How to Write a Response Paper
22 August, 2019 in Writing Guides

How to Write a Response Paper: The Basics

Many students have no idea how to write a response paper properly. This is because this assignment is more than dry research or plain description: writing a response paper requires the courage to voice one’s opinion and defend it with strong arguments. Besides, a certain structure has to be followed, as well as the professor’s specific comments. In order not to be swamped with all the aspects that need to be tackled, read our suggestions on how to write a good response paper.

What’s a Response Paper?

It is impossible to master something that you do not understand or cannot define. So what is a response paper? This kind of writing is aimed at reflecting on something that you have seen or read. In class, you will be given a task to watch some documentary, to attend a play, or to read a certain book, and write about your personal perception of the subject. Thus, you should talk about your own ideas, feelings and insights caused by the analyzed book or film, rather than retell its plot or describe its characters. In addition to expressing your response, you should also discuss what exactly contributed to your position, illustrating it with the examples from the analyzed material. Strongly agreeing or disagreeing with certain ideas, being shocked or frustrated, moved or elated – anything is appropriate, as response paper format calls for your unique point of view!

Before Writing

The process of forming your response to a certain subject of analysis starts when you first watch or read it. In order to make the writing process easier, use the following tips while familiarizing with the work for the first time:

  1. Take notes. Select the pieces of text or video that you think contain the key information. In addition, besides just writing out some quotes, note down your insights or emotions that occurred when you heard or read a particular idea. It is better to use a separate file or piece of paper for such notes.
  2. Question everything. Being a critical reader or viewer means not being carried away by the plot and always analyzing what and why is presented. To be more efficient in this task, you may ask yourself some of the following questions:
  • What is the key problem highlighted by the author?
  • What is the author’s personal position?
  • Is there a thesis statement that determines the content?
  • Which kind of discourse is used in this work? Why?
  • What effect does the author wants to have on the audience?
  • Which tools of emotional appeal are used in this work?
  • Are there any unattended issues that the author did not manage to cover?
  • What is the scientific/artistic/informational value of this work?
  1. Link this work to the ones with similar theme. There are many other films, books, plays etc. that highlighted the same problem. You can discuss how the work you are analyzing is competent with them, and how their ideas intervene.
  2. Find a good response paper example. Reading someone’s successful paper can be very resourceful for you, as you can notice certain tools and learn new approaches that you can use in your own work.

Response Paper Structure

Below are the basic elements of the response paper structure:

  • Opening paragraph (general presentation of the subject and thesis statement);
  • Body (several paragraphs, each for one idea and its discussion);
  • Conclusion (the closing paragraph that shows your general impression).

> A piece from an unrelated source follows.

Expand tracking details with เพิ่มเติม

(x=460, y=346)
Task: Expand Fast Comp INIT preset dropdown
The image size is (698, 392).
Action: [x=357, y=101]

Make sure to write out the quotes or main ideas of the material you respond to, in order to use them as illustrations for your arguments.

How to Start a Response Paper

Since the reader may not be familiar with the subject you respond to, it is necessary to present it at the beginning of your essay. Devote the first few sentences of your paper to the general information about the book/film, and state your main opinion regarding it in the last sentence of the opening paragraph.

Remember that the introduction should invite the audience to keep reading, so use wit or other tools to make it catchy and engaging.

Nailing the Body Part

How do you write a response paper once the introduction is ready? Ideally, before composing the essay, you write out the main ideas you would like to express in your work, and narrow them down to 3-5 main insights. They will serve as an outline for your paper: include one idea in every paragraph of the essay body, completing it with supporting sentences and illustrations from the source of focus. This format is referred to as “block response” and is the most widely used.

As an option, you can stick to the mixed response format. In this case, all your ideas and theses are provided in one paragraph, and discussed and developed in the consequent paragraphs. Such construction of your essay requires a certain level of mastership and skill of presenting the discourse.

Besides this classic approach to composing the body of your paper, you should be guided by the response paper rubric if such was provided by your instructor. It may contain additional requirements or points to focus on.

Closing Your Essay

The main requirement to the conclusive part of your essay is to summarize the ideas you mentioned and provide your one general impression of the work you are responding to. The last paragraph of your paper should contain 6-7 sentences, and it should be coherent with the last sentence of your introduction (thesis statement). Even if you need to summarize many points, try to keep the conclusion clear, concise and logical.

Show Creativity!

Even if you have no idea how to write a response paper in college, you can do it by using the tips provided above. Using a response paper sample can be helpful; however, do not follow it too closely and show your own creative skills. After all, a response paper is all about your own perception and reflection. That is why, embark on adding your individuality to the essay, and it will pay off with the decent grades!